The California Raisins (1988): The late 1980s and early 1990s were a great era for clay-animated television ads hawking food, and the chief ad mascots were the California Raisins. This Motown-esque group of singing raisins was featured in several television ads, a Christmas special and a Saturday morning cartoon show. The raisins released several albums and even inspired two video games. The first was a PC game in which you played a raisin whose friends were trapped in a cereal factory and it’s your job to rescue them.The second is the stuff of gaming apocrypha. Developed for the Nintendo Entertainment System and slated for release in 1991, it was cancelled at the last minute, perhaps in part due to the raisins’ waning popularity. I still think that’s doing pretty well for something as simple as dried fruit. (On a side note, the raisins’ claymation counterpart, the Dominos Noid, also graced PC screens.)

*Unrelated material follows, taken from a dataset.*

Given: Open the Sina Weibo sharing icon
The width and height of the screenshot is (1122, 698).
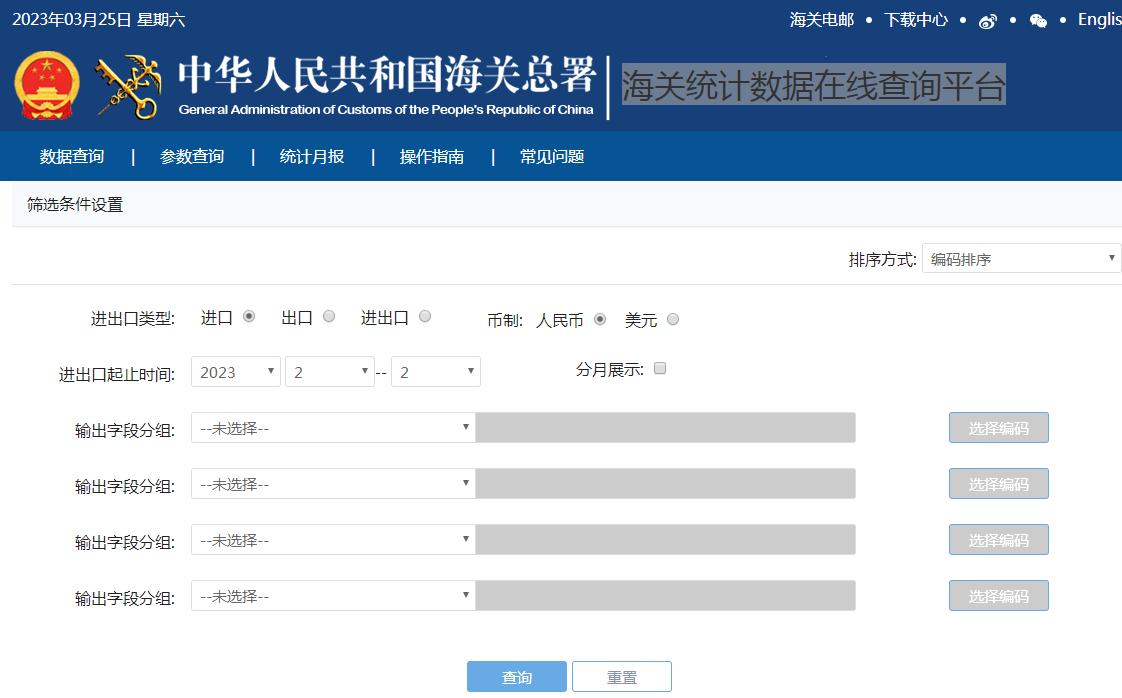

Chex Quest (1997): For a kid, finding a prize at the bottom of the cereal box is the ultimate payoff for eating breakfast every day. (Aside from all the associated health benefits.) While small toys are par for the course, the cereal box can also be a source for home gaming entertainment. The first video game packaged in a box of cereal also happened to have a food theme. Chex Quest was based on the then-popular Doom series of games, which was notorious for its extreme violence. Chex Quest, on the other hand, was totally kid friendly. You played as an anthropomorphized piece of Chex tasked with saving the planet from an invasion of slimy, green creatures—but instead of killing them, you zapped them with your gun and teleported them to another dimension.
Darkened Skye (2002): Released on the Nintendo Game Cube platform in 2002, you play Skye, a shepherdess charged with fighting the forces of darkness with your wits, weapons and… magic Skittles. Yes, you read that right. Turns out there are Skittle-laden rainbows that bring color and life to Skye’s world, and she unleashes the magic of said Skittles in her mission. What an epic extension of the “taste the rainbow” ad campaign!
All that said, perhaps the most perfect marriage of video games and the culinary world is the Super Nintoaster—the product of a gaming fan who gutted a toaster and replaced the heating elements with all the requisite circuitry and jacks to make a perfectly functional gaming system. Pac Man shrimp dumplings, served at Red Farm restaurant in New York City, come in at a very close second.
The Art of Video Games will be at at the American Art Museum through September 30.